MPIC president Jose Maria K. Lim said in an interview with reporters that the budget for capital expenditures of the conglomerate could reach P45 billion next year from P35 billion this year.
Lim said MPIC has earmarked P10 billion next year for the LRT-1 extension project.
Without the budget for LRT-1, he pointed out that MPIC would spend P35 billion for its capital expenditures next year. This year, MPIC has earmarked P35 billion for its capital expenditures of which P18 billion would go to water or Maynilad, P11 billion for electricity through Manila Electric Co. (Meralco), P3 billion for toll roads via the Metro Pacific Tollways Corp. (MPTC), and P2 billion for the hospital group.

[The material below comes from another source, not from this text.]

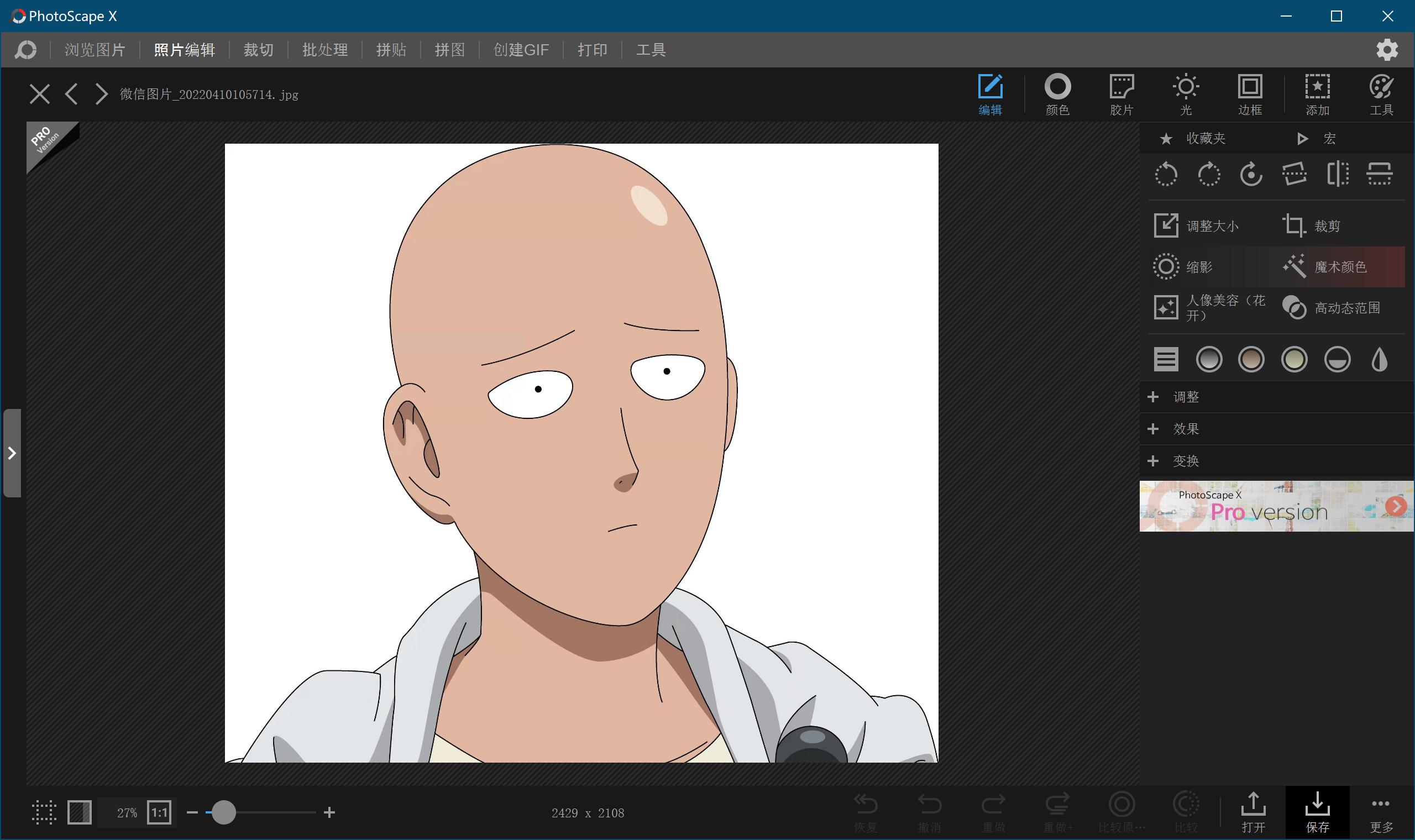Click the 保存 save button
This screenshot has width=1415, height=840.
(1317, 813)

“If we start LRT-1, that is another chunk. It (capex) would be closer to P50 billion for MPIC Group next year, including the LRT-1 extension project,” he added.

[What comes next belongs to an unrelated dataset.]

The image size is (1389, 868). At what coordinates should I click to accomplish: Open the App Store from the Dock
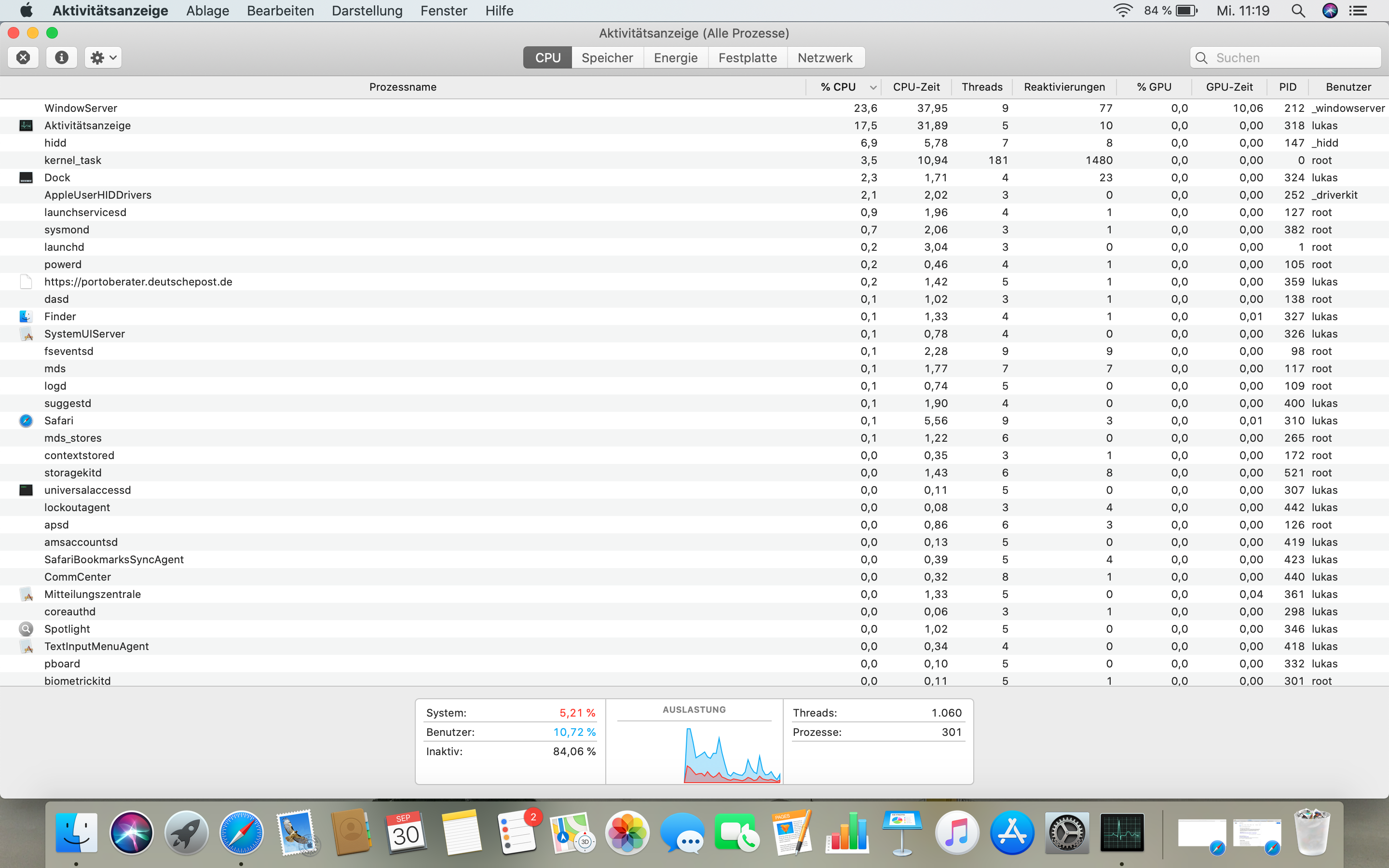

According to him, the Light Rail Manila Consortium is looking at taking over the mass transit system as early as June next year instead of the original target of October next year under the concession agreement signed with the Department of Transportation and Communications (DOTC) as well as Light Rail Transit Authority (LRTA) last Oct. 2.
MPIC’s Metro Pacific Light Rail Corp. controls 55 percent of the consortium followed by Ayala’s AC Infrastructure Holdings Corp. with 35 percent and the Philippine Investment Alliance for Infrastructure’s Macquarie Infrastructure Holdings (Philippines) Pte. Ltd. with 10 percent.
The group has incorporated Light Rail Manila Holdings Inc. (LRMH) as the corporate entity for the project. LRMC control’s 60 percent of LRMH while MPIC owns 30 percent and Macquarie with 10 percent.